A Real Academia Sueca das Ciências anunciou hoje os vencedores do Prémio Nobel da Medicina e Fisiologia de 2015. O Nobel será repartido e entregue a William C. Campbell e Satoshi Ōmura e a Youyou Tu. A Academia decidiu atribuir o prémio mais alto da Medicina pelos seus trabalhos no contexto de tratamentos para doenças infecciosas.

Os trabalhos dos três investigadores têm em comum o facto de estarem associados a importantes avanços no tratamento de doenças infecciosas transmitidas por parasitas, organismos que entram no nosso corpo onde se reproduzem e são responsáveis por causar variadas e graves doenças. Apesar de, por cá, as doenças causadas por parasitas (sendo a mais frequente no Mundo a malária) não serem um fenómeno dominante, o que é facto é que nos países menos desenvolvidos têm um impacto importante a nível da saúde das populações. Estima-se que, por ano, um milhão de pessoas morra devido a doenças parasitárias.

Wiliiam C. Campbell, bioquímico e parasitologista irlandês, e Satoshi Ōmura, bioquímico japonês, foram reconhecidos pelo seu trabalho no desenvolvimento de um medicamento, o Avermectin, que revolucionou o tratamento de infecções parasitárias, nomeadamente causadas por organismos do grupo dos Helmintas.
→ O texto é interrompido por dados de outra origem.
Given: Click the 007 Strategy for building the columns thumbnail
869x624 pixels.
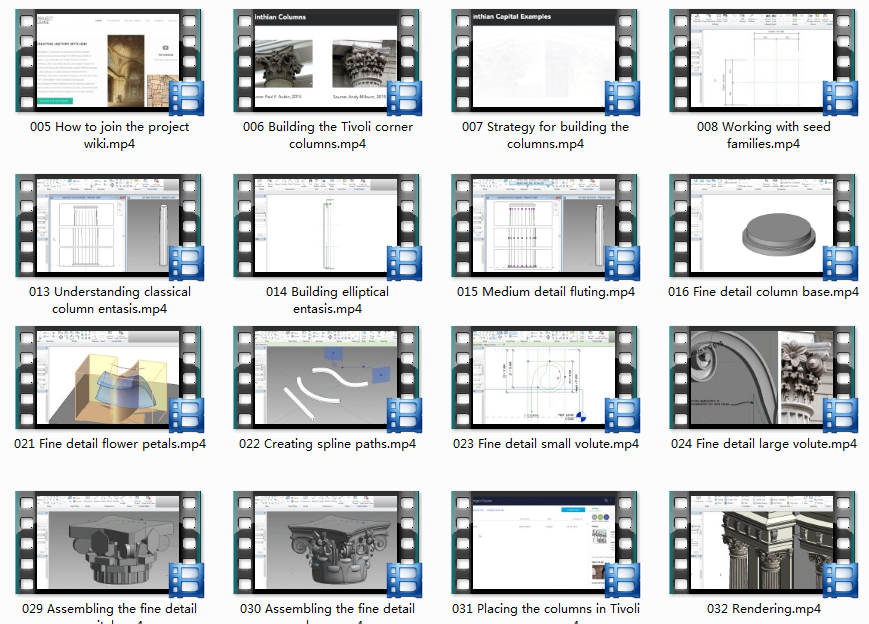Looking at the screenshot, I should coord(545,61).
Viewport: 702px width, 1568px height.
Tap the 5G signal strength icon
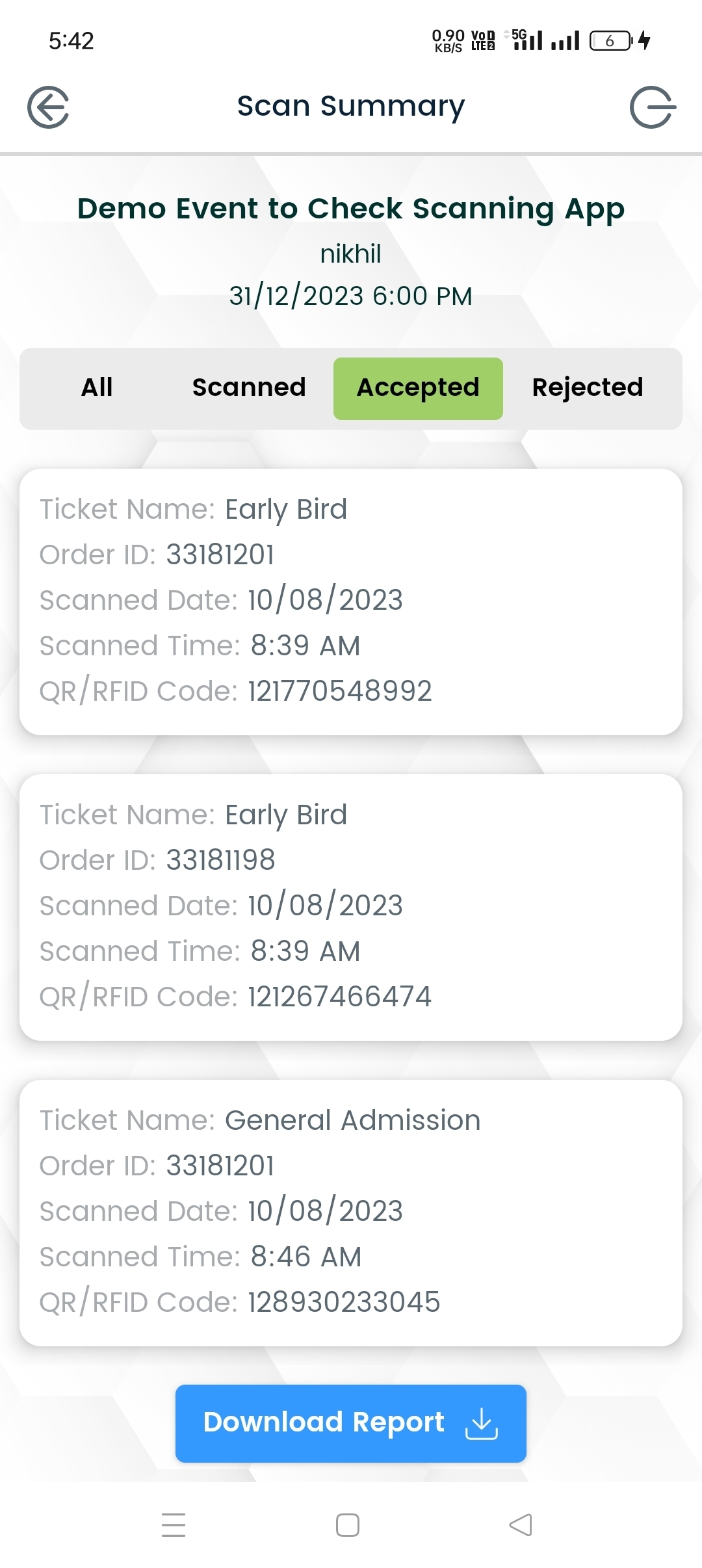pyautogui.click(x=526, y=40)
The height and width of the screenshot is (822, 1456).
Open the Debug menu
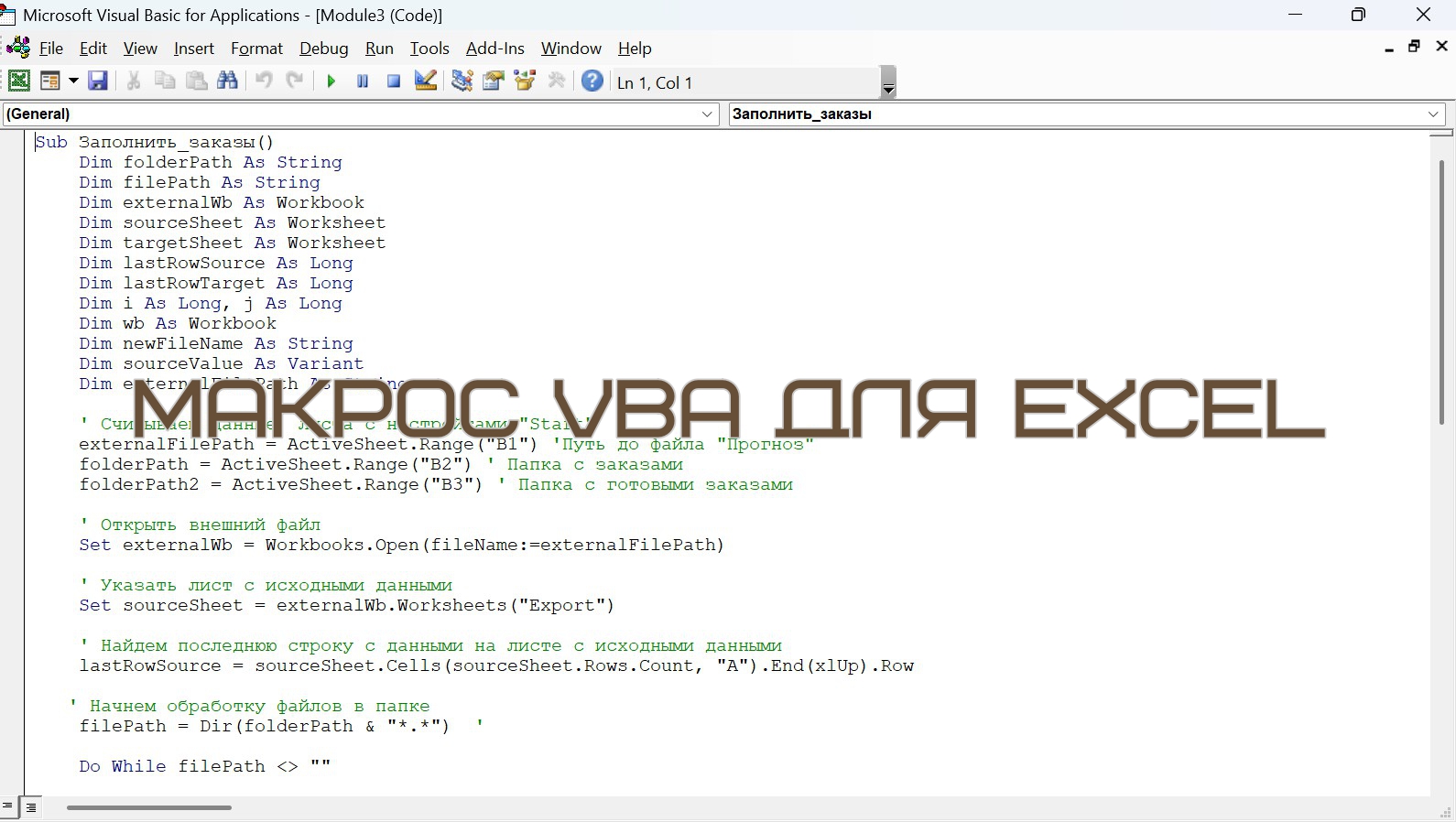coord(323,49)
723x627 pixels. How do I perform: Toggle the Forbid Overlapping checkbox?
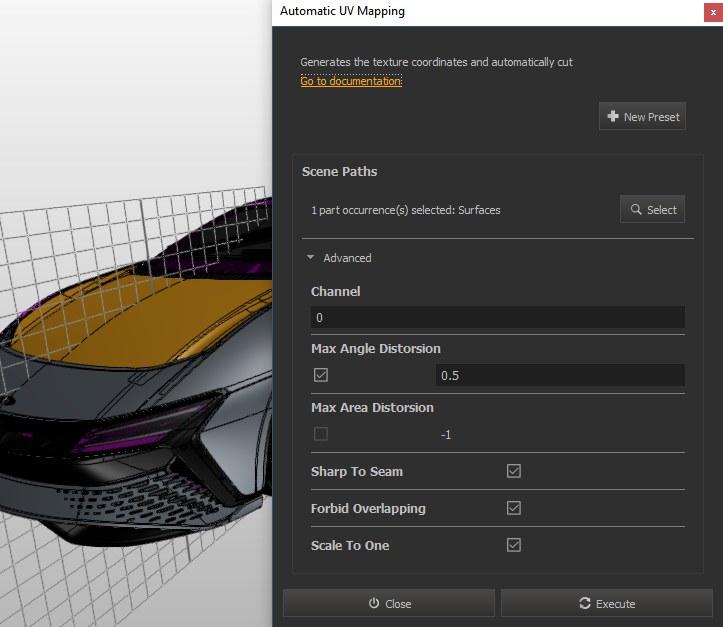click(514, 508)
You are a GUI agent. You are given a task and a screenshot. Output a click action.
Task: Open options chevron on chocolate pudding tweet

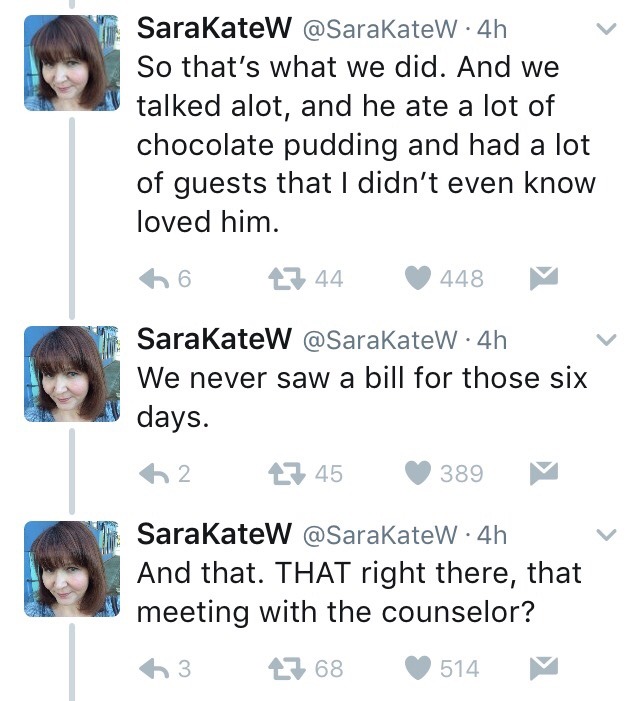click(606, 31)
Entre estas doenças temos como exemplo a filaríase, vulgarmente conhecida como elefantíase devido ao aspecto que os membros adquirem por causa do edema linfático.

No final da década de 70, Ōmura a trabalhar no Japão conseguiu identificar vários compostos produzido pela fermentação de uma bactéria encontrada no solo, a Streptomyces avermitilis. Esta actinobactéria é conhecida por produzir compostos com propriedades antibacterianas e anti-parasitárias.
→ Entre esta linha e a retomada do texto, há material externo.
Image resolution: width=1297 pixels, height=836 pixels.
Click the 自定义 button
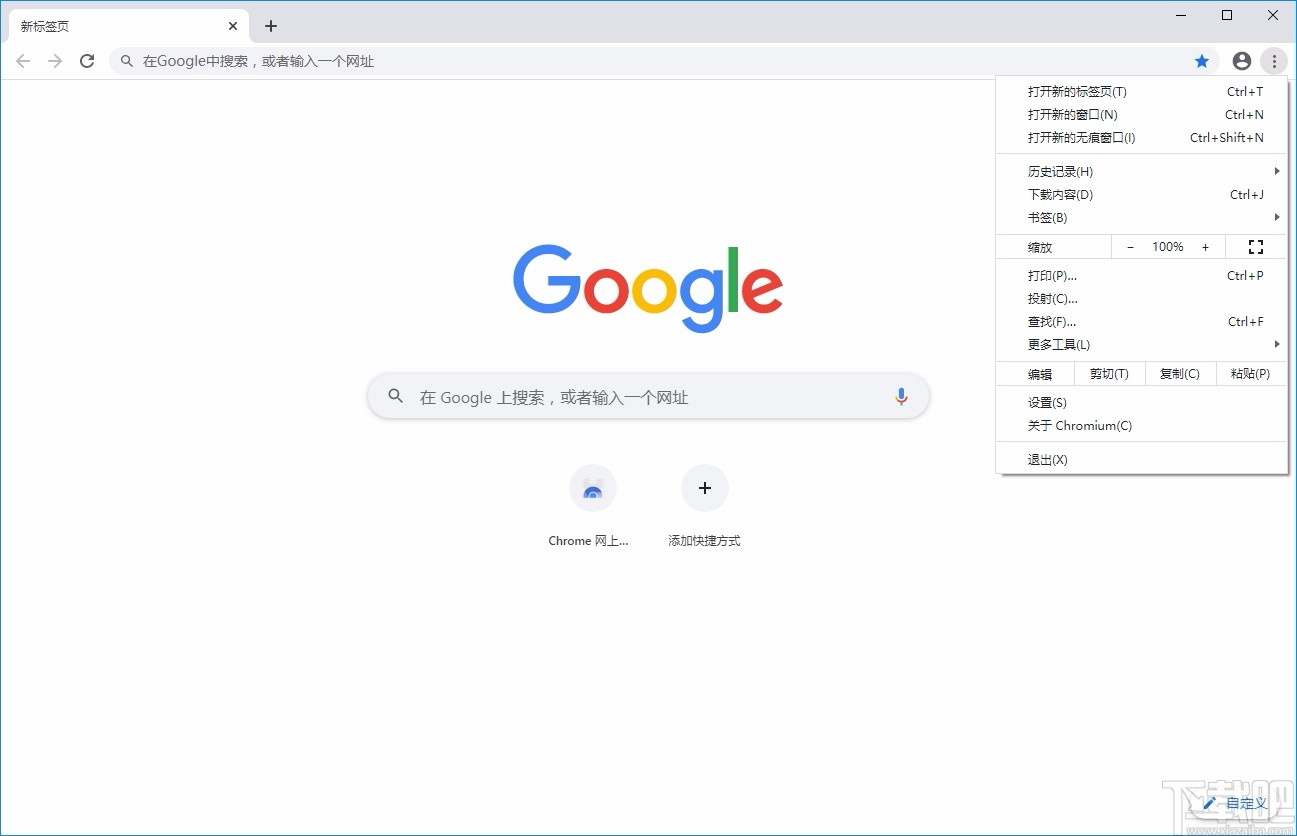pyautogui.click(x=1237, y=803)
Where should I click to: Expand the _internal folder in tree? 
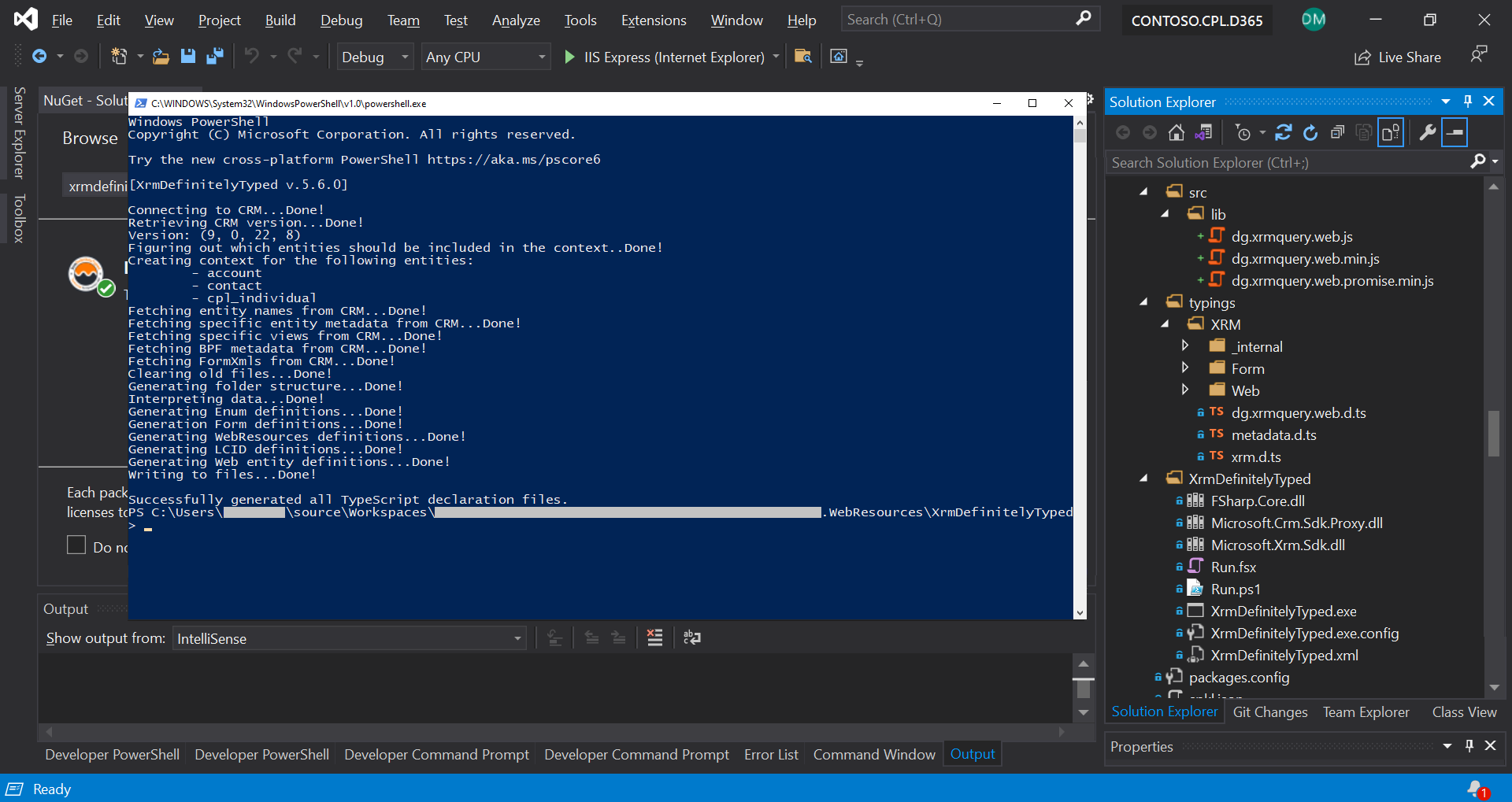click(1185, 346)
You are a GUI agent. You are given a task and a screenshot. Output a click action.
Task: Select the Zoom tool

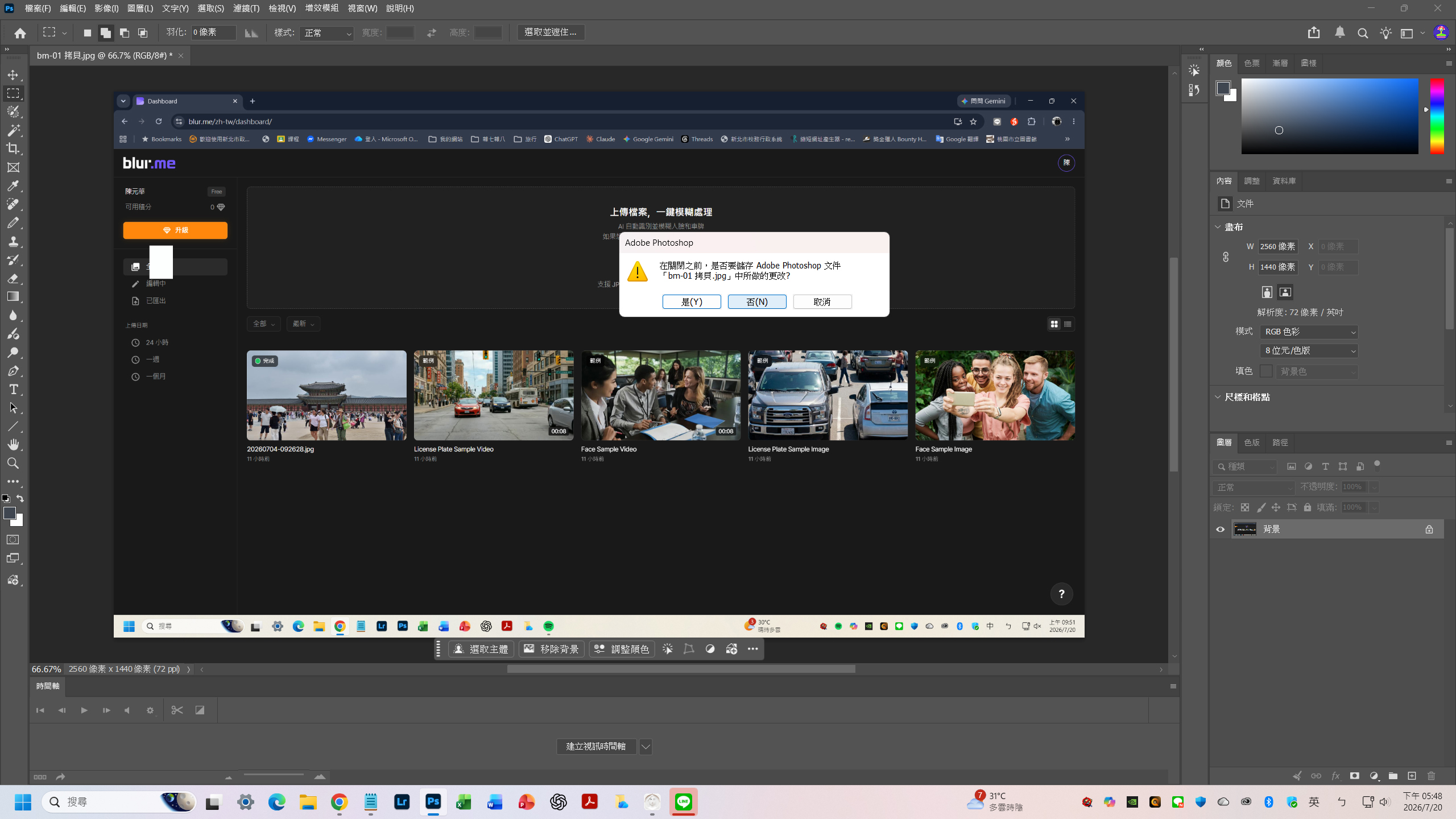coord(13,464)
Numa segunda fase, após seleccionar os melhores produtos, Campbell aprofundou os estudos e realizou mais testes até chegar a um produto final, com elevada capacidade anti-parasitária, a que se  deu o nome de Avermectin.
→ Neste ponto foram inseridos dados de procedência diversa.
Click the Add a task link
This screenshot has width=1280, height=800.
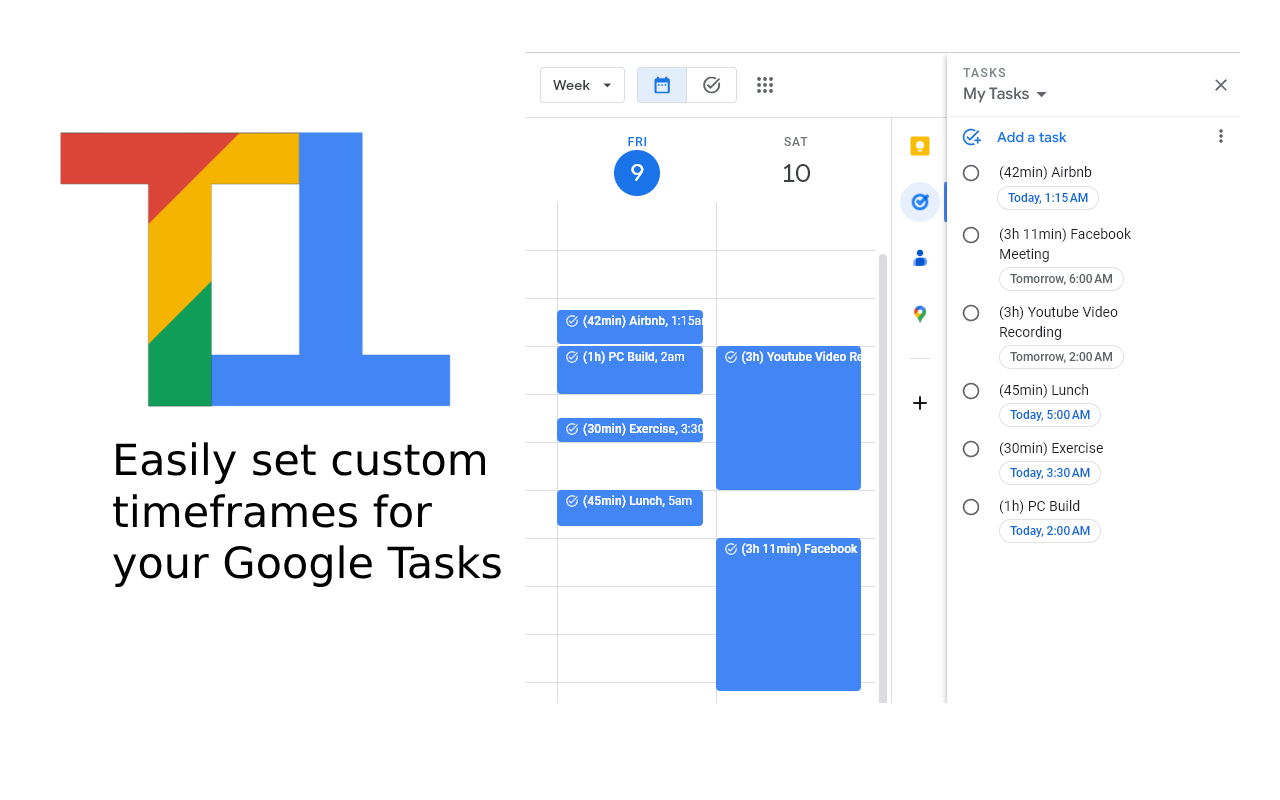(1031, 137)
A outra galardoado, realizou uma descoberta importantíssima e que mudou para sempre a terapêutica de uma doença sobejamente conhecida e frequente: falamos da malária. Youyou Tu, cientista e farmacêutica chinesa de 84 anos, que, na década de 70 descobriu um composto que se tornou pedra importante na luta contra esta doença, a artemisina.

Tu socorreu-se da história e da rica medicina tradicional chinesa para fazer esta descoberta. Lendo centenas de textos antigos, receitas velhas e mezinhas tradicionais, ela e a sua equipa acabaram eventualmente por isolar um extracto da planta Qinghao (Artemisia annua) que, verificaram, exibia um grande potencial na inibição do crescimento do agente da malária, o Plasmodium. Depois de anos de trabalho, surgiu a Artemisina, um dos medicamentos mais eficazes e usado no tratamento da malária, com uma excelente acção contra o subtipo Plasmodium falciparum.

Estes são os grandes vencedores do Prémio Nobel da Medicina e Fisiologia deste ano. Em breve serão anunciados os restantes galardoados Nobel de 2015.